Stored items
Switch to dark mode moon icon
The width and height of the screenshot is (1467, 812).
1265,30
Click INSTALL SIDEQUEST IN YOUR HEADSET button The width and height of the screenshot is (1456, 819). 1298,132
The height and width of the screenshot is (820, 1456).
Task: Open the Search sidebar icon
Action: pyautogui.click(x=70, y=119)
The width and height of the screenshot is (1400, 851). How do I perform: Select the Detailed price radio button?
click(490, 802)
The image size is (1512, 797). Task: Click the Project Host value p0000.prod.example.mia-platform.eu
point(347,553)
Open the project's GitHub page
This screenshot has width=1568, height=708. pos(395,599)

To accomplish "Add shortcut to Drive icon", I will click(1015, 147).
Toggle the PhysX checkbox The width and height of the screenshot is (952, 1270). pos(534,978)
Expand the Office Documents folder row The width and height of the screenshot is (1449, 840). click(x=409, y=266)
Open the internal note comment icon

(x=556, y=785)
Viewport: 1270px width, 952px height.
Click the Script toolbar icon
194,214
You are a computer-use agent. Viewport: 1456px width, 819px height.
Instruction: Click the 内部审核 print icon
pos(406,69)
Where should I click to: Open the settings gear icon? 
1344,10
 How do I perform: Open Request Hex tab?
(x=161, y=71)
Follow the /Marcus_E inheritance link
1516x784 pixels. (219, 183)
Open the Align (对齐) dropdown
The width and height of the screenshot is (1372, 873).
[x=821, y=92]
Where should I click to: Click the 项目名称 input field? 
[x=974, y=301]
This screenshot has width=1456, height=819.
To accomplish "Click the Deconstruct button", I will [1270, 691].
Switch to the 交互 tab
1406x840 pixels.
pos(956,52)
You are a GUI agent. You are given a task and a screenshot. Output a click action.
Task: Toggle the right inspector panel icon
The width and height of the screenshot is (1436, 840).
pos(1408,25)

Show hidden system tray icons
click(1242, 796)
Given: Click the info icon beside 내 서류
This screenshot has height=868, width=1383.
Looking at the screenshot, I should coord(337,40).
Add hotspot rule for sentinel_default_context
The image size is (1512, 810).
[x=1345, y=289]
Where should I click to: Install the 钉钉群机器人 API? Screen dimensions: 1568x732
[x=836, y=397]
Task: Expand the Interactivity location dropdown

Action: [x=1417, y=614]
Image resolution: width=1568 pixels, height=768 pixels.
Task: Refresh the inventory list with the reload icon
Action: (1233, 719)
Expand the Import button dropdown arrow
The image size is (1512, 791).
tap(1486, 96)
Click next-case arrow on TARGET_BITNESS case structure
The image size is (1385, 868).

* [TASK DETAILS]:
Only a number is expected here: how many lines of the records above contain "Toggle".

* [RESPONSE TO THE EXERCISE]:
2